◆ **Text under study**:
━━━━

Winners of the “Gritty”

While handing out accolades of appreciation, we should also note those players who contributed with Hall-of-Fame grit this season.  These players laid their bodies down for the team in a year plagued with injuries.

The first Grit Award goes to Shane Victorino who slammed his body into walls and thrown baseballs to record outs and get to first base.  His ruthless attack on the outfield walls threatened a body already injury-prone.  I have never wanted so much to tell a player, “Hey, take it easy. Spoil the out and spare the body.”  I noticed fewer collisions in the second half of the season, so maybe I got through.

Then he made the historic journey to the right side of the plate, favoring his wounded right hamstring, and began to lean into pitches to get on base. Why the umpires allowed his regular joust with the inside pitch is a wonder to me.  As they say, “He took one for the team,” but I would say he took several.

The Second Grit Award goes to Mike Napoli who played with plantar fascitis, a condition he compared  to running on glass with bare feet.  Much of the mid-season his bat had on-the-schneiditis, a condition of carving the air against high-outside and low-outside pitches. However, in mid-August during the fabled West Coast Swing (2 of 3 each from the Giants and Dodgers) he let the dogs and the bat bark in harmony.  Napoli caught fire, while his feet burned, but nobody heard about the feet, only the feats of opposite field power.  After writing heartlessly about “batting crappily,” I have to give Napoli a “Gritty” for running through glass while driving in runs.

The third “Gritty” is a tie between one player who rose from the grave of Tommy John surgery and another who broke his foot, stole a base, and scored on a shallow fly in the same inning. Of course I mean John Lackey and Jacoby Ellsbury.  Lackey pitched inspirationally from Spring Training to the playoff-clinching win on Thursday night, a complete game of dominance.  He worked quickly and gained more and more control as the season waxed, and he took a lot of hard-luck losses. No one should judge Lackey for wins and losses this year, but for the determination that will most likely give him the “Comeback of the Year” award. Not as prestigious as the “Gritty.”

Ellsbury’s romance with the disabled list would remind you of Mickey Mantle, the archetypal talent bedeviled by injuries.  It looked like he was going to defy the DL this year until he hit a foul ball off the only place on his right foot unprotected by a shin guard.  Ellsbury’s return to the Disabled List should not overshadow the important run he scored that same night, after stealing second with his broken foot, hustling to third on an overthrow, and scoring on a shallow fly ball, which few others in the line-up would have attempted.

So for a full season of rehabilitating a serious arm injury and for one inning of running and scoring with pain, John Lackey and Jacoby Ellsbury deserve to share a “Gritty.”

Still, as the cliche goes, every team member contributed, and it would be safe to say each one would lay out for the sake of the team.  So the “Team Grit” award should go the Boston Red Sox.  And who can forget the “bloody sock” that started the gritudinous tradition?

━━━━

◆ **Task set**:
• a. Translate this sentence from the Grit Award text into Spanish: "Lackey pitched inspirationally from Spring Training to the playoff-clinching win on Thursday night, a complete game of dominance."
• b. Answer these from the Grit Award text:
(i) What did Mike Napoli compare his foot condition to?
(ii) What surgery did John Lackey come back from?
(iii) Which team receives the "Team Grit" award?

◆ **Given data**:

━━━━

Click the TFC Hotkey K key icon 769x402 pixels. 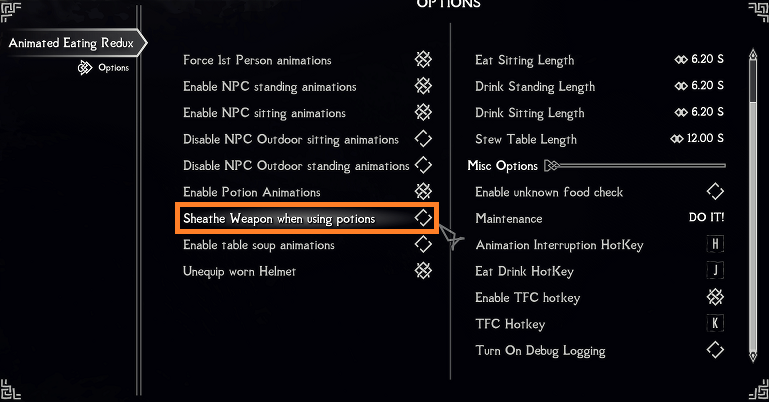[x=715, y=323]
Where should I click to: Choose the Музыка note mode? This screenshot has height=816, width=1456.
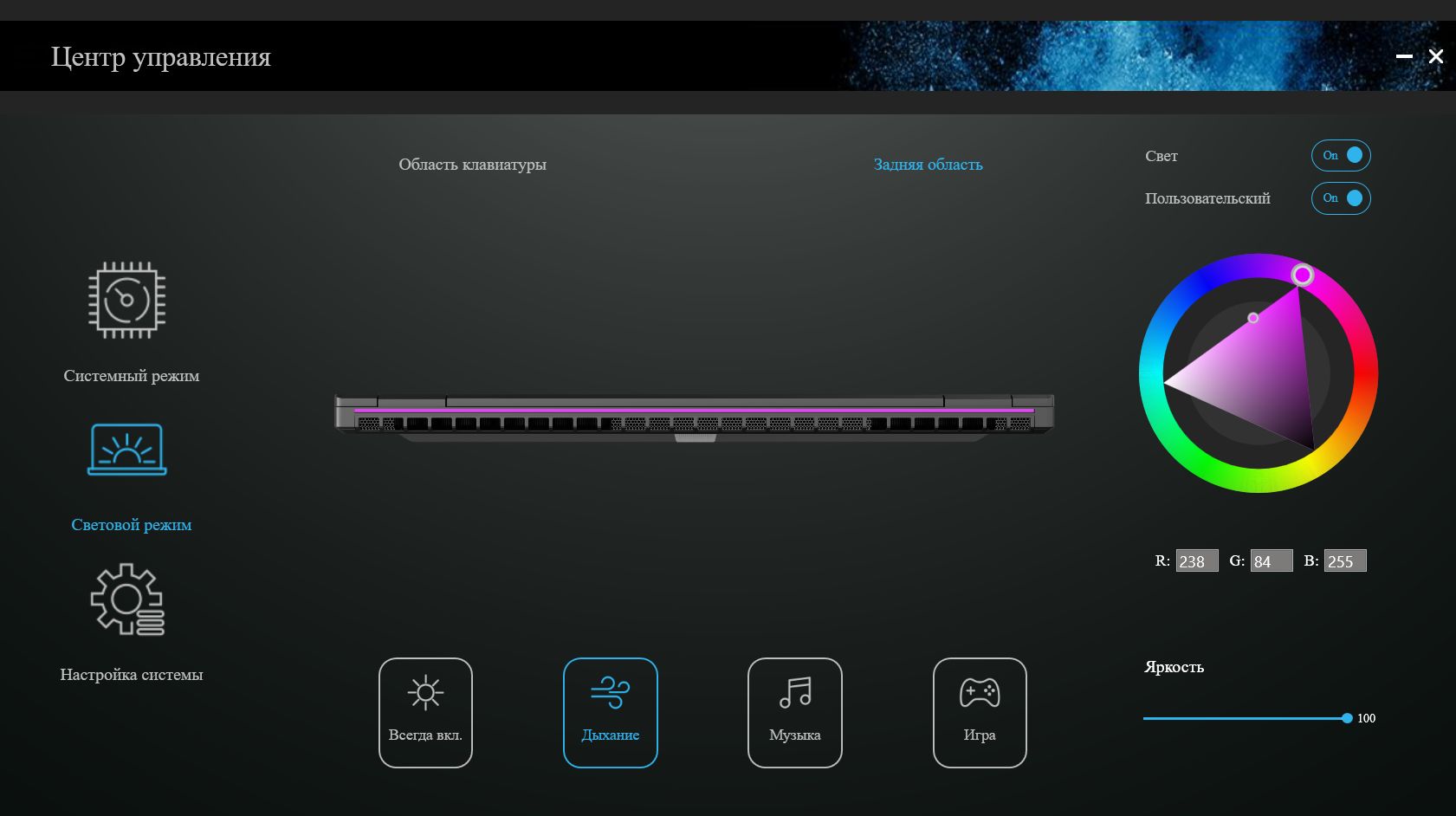tap(795, 713)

━━━━

◆ **Activity answers**:
• a. Lackey lanzó de manera inspiradora desde los entrenamientos de primavera hasta la victoria que aseguró el pase a los playoffs el jueves por la noche, un juego completo de dominio.

• b.
(i) Running on glass with bare feet.
(ii) Tommy John surgery.
(iii) The Boston Red Sox.